[Passage given]:
What would you do with bacon jam?

By Martin Zibauer »Martin Zibauer

September 21st, 2011



If bacon is culturally man-food, the women at Baconjammin’ were eager gender-benders. The event on Monday, at All the Best, Jane Rodmell’s fine food store, was a promotion for Seattle chef Josh Henderson’s Bacon Jam. Not bacon-flavoured jam, or bacon and jam mixed together, but jam made with bacon.The Baconjammin’ crowd was mostly female, none of whom respected the TV marketing notions that bacon is something men eat voraciously, while women snack on low-fat yogurt. As Jackie Davis wrote in her LOL post, “The commercials, they lie to me.”

In 2007, Henderson’s Skillet Street Foods was one of the city’s first high-end food trucks, serving Seattleites out of an Airstream trailer. As a condiment for burgers, he developed bacon jam. First the bacon is rendered–cooked gently to remove a lot of the fat–then simmered with onions and spices, and puréed to make jam. The product is sweet and smokey and has a very concentrated flavour. A little goes a long way.

[Tasks to complete]:
A - Rewrite the stretch of the bacon jam post from "In 2007, Henderson’s" through "a long way.", putting "sandwiches" in place of "burgers".
B - According to the bacon jam post, in which store was the Baconjammin' event held?
C - Carry the bacon jam post forward from its final sentence, in the same voice.

[Stored records]:
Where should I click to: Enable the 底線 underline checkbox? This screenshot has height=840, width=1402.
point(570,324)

...

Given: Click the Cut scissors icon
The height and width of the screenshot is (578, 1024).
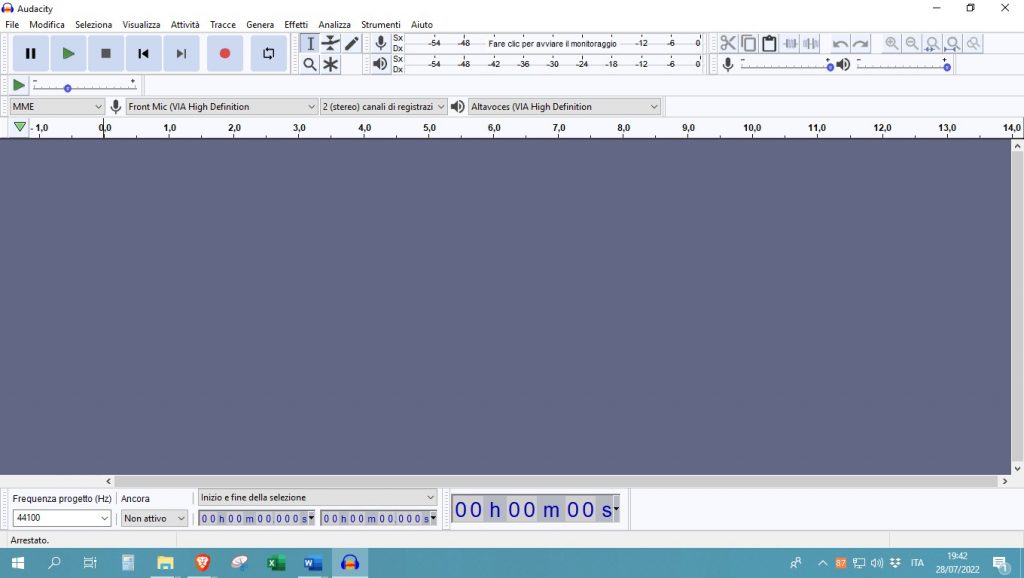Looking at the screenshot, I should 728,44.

[Results]:
A -
In 2007, Henderson’s Skillet Street Foods was one of the city’s first high-end food trucks, serving Seattleites out of an Airstream trailer. As a condiment for sandwiches, he developed bacon jam. First the bacon is rendered–cooked gently to remove a lot of the fat–then simmered with onions and spices, and puréed to make jam. The product is sweet and smokey and has a very concentrated flavour. A little goes a long way.

B - All the Best, Jane Rodmell's fine food store.

C -
Baconjammin’ brought three Toronto chefs and Henderson to All the Best for a non-competitive cook-off to experiment with bacon jam. If you wanted ideas for how to use bacon jam or, in principle, any high-octane flavour-concentrated food, there were some great lessons.

With a hotplate and a frying pan, Henderson made a straightforward, delicious slider with bacon jam and arugula on the bun and a little cambozola cheese on the beef patty. It always amazes me that chefs can make great food with minimal equipment.

There were two grilled cheese sandwiches: Nick auf der Mauer of Porchetta made one with aged cheddar, porchetta (Italian-style marinated pork roast), pork crackling and bacon jam; the in-house All the Best chefs used Gouda, bacon jam, and pickled onions on fruit and nut bread. Both rich and tasty.

Chris McDonald from Cava made croquetas–fritters with a blue cheese (I can’t remember exactly what type) and bacon jam filling. Like a grownup, savoury Cadbury Easter Egg, the filling melted into gooey deliciousness inside the crunchy, football-shaped shell.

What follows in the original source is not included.